[photopress:realestate_The_Economist.png,full,alignright]The Economist is one of the magazines journalists depend on. It is superbly edited and rarely gets things wrong.
Now it has said that home ownership among China’s urban households is 80%.
Sam Crispin, writing in CBiz.cn expresses extreme surprise. As you would. In world terms that is a staggeringly high figure.
According to the London Times only 70% of UK households own their own home.
Some digging into The Economist report suggests that it comes from an August 2002 (note the date) statement from the Ministry of Construction, as reported by Xinhua, which actually states that 4 out of 5 urbanites (not households) own their own home and 94% own some kind of accommodation.
The Joint Center for Housing Studies at Harvard University, dated July 2005, points to a possible cause. This paper shows the difference between fully transferable property rights that come with commodity housing (shangpin fang) and usage rights (shiyong quan). For the latter the rights are inheritable but there are restrictions on other forms of transfer.
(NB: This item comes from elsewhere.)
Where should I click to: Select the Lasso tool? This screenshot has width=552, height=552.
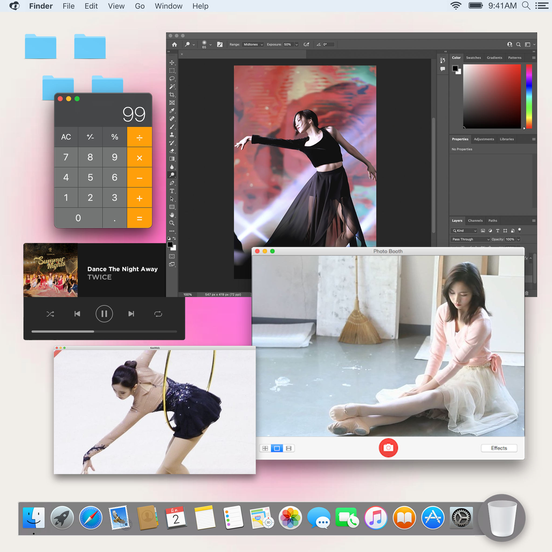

Ownership of a sort but not probably in the way that The Economist presented it.
So with that 80% quoted in The Economist, even though it was a very dated figure, you could make a guess half is usage rights and half is commodity housing with fully transferable title.
Sam Crispin writes, correctly:
The true significance of this is that we lack quality statistics with which to accurately measure home ownership, price increases etc and that policies are being drawn up without a clear picture of the real situation.